» REQUIRED ACTION: Beginning with the line containing "Instruction: Open the Edit menu" and ending at the last line of the data, set down every line exactly, leaving out all pictures.

» RECORD EXTRACTS:
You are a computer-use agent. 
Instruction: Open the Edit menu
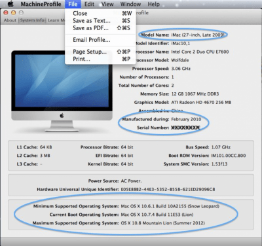[x=89, y=4]
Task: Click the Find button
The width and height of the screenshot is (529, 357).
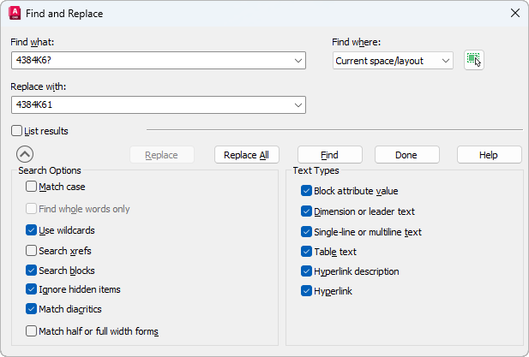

» RESULT OF THIS EXERCISE:
Instruction: Open the Edit menu
[x=89, y=4]
Task: Click the Find button
The width and height of the screenshot is (529, 357).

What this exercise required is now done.